Ya sea a raíz de una ruptura sentimental, un revés laboral, la crisis de la vivienda o por la necesidad de ejercer como cuidadores, el retorno de un hijo adulto al hogar familiar puede ser un fenómeno común, pero emocionalmente nunca se trata de una mudanza más, sino que conlleva una gran transformación de la convivencia.

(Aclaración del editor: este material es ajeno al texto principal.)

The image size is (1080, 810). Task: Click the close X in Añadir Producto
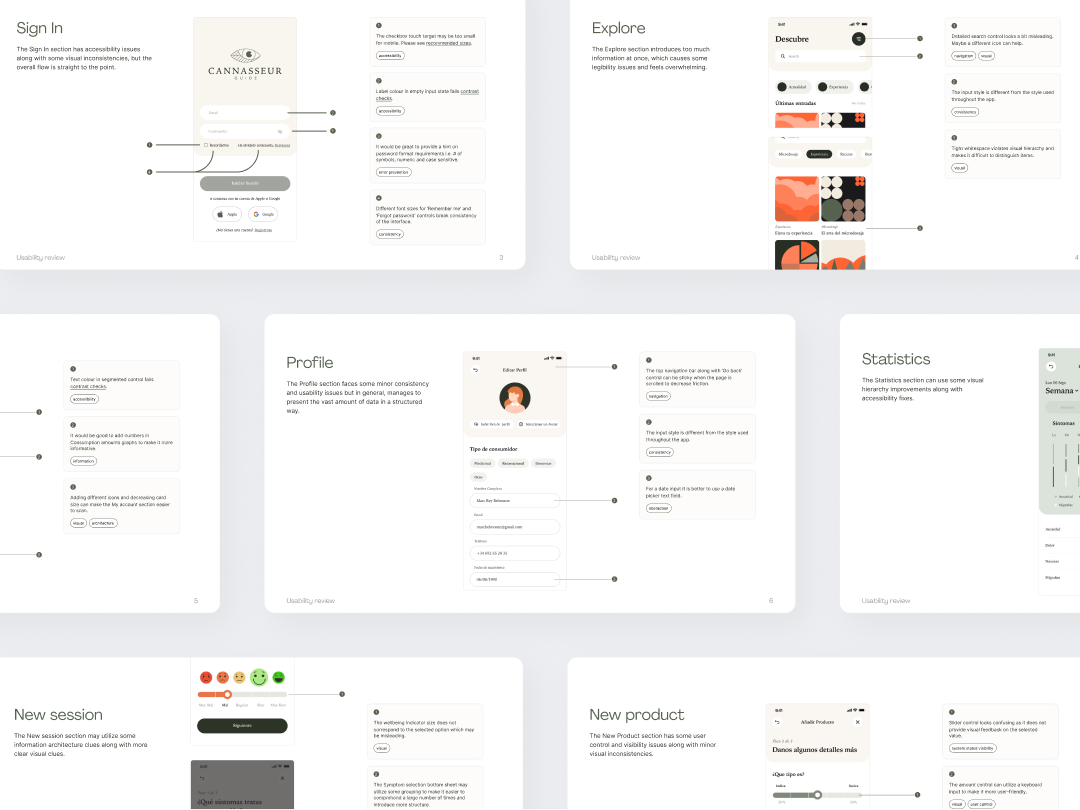pyautogui.click(x=857, y=722)
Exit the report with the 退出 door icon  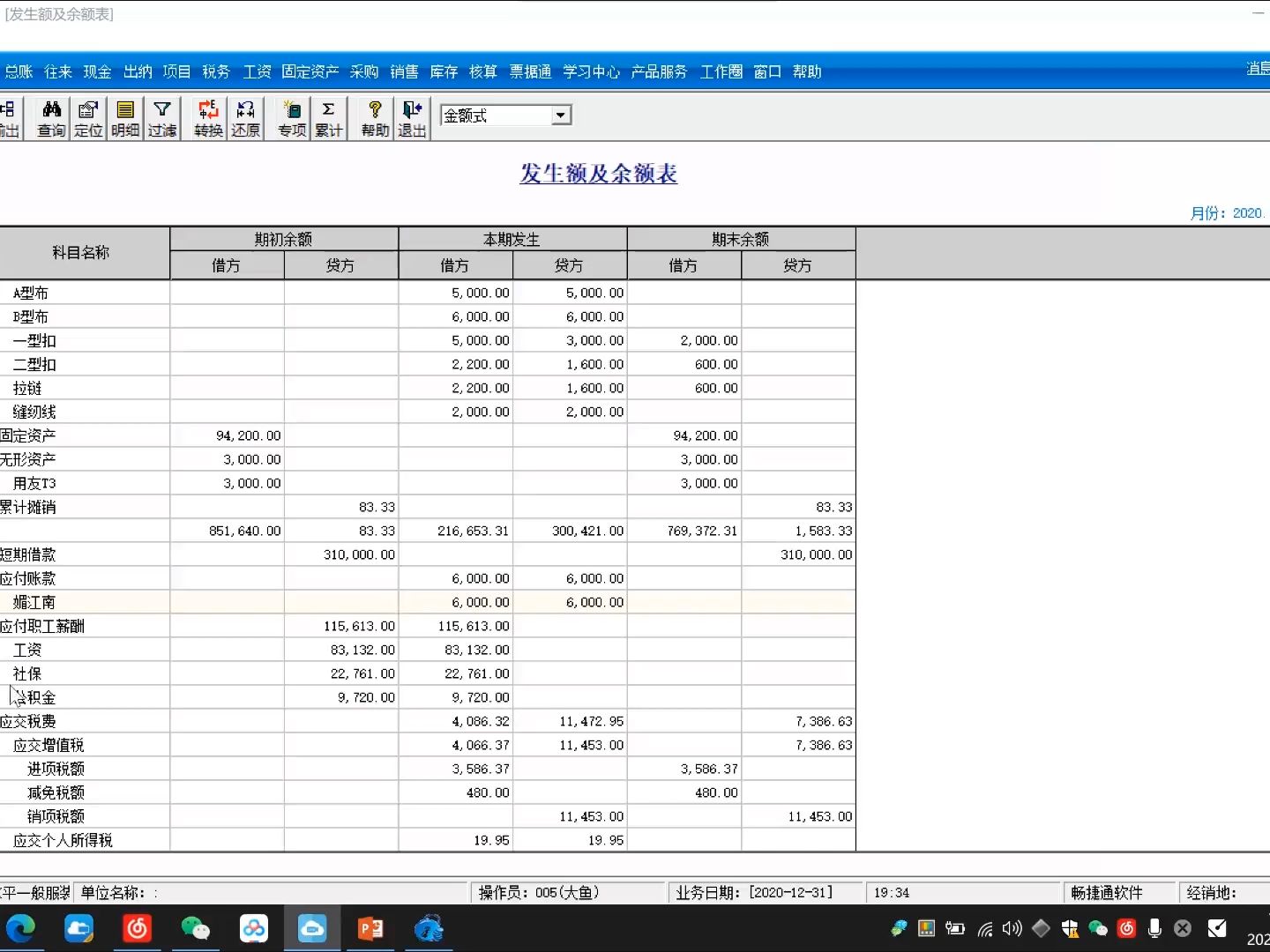[411, 118]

“La casa que se reactiva una vez que los hijos vuelven no es la misma de antes, ya que los padres han construido una vida sin esa presencia diaria y el hijo ha desarrollado una identidad adulta fuera”, establece la psicóloga sanitaria María Bernardo, con experiencia en terapia familiar. Para ella, una situación de este tipo “supone siempre una reorganización del sistema, no una vuelta atrás”, ya que “se trata de un escenario nuevo en un espacio antiguo”, asegura.

El peso de la memoria relacional

Volver al dormitorio en el que transcurrió la infancia puede activar por inercia patrones que se creían superados. Bernardo lo define como un efecto de la memoria relacional: “Los hogares funcionan como contextos emocionales muy potentes. Elementos tan simples como una mesa, una habitación o un gesto cotidiano son capaces de reactivar roles: los padres tienden a cuidar más de lo necesario y el hijo, sin darse cuenta, responde desde su versión adolescente”.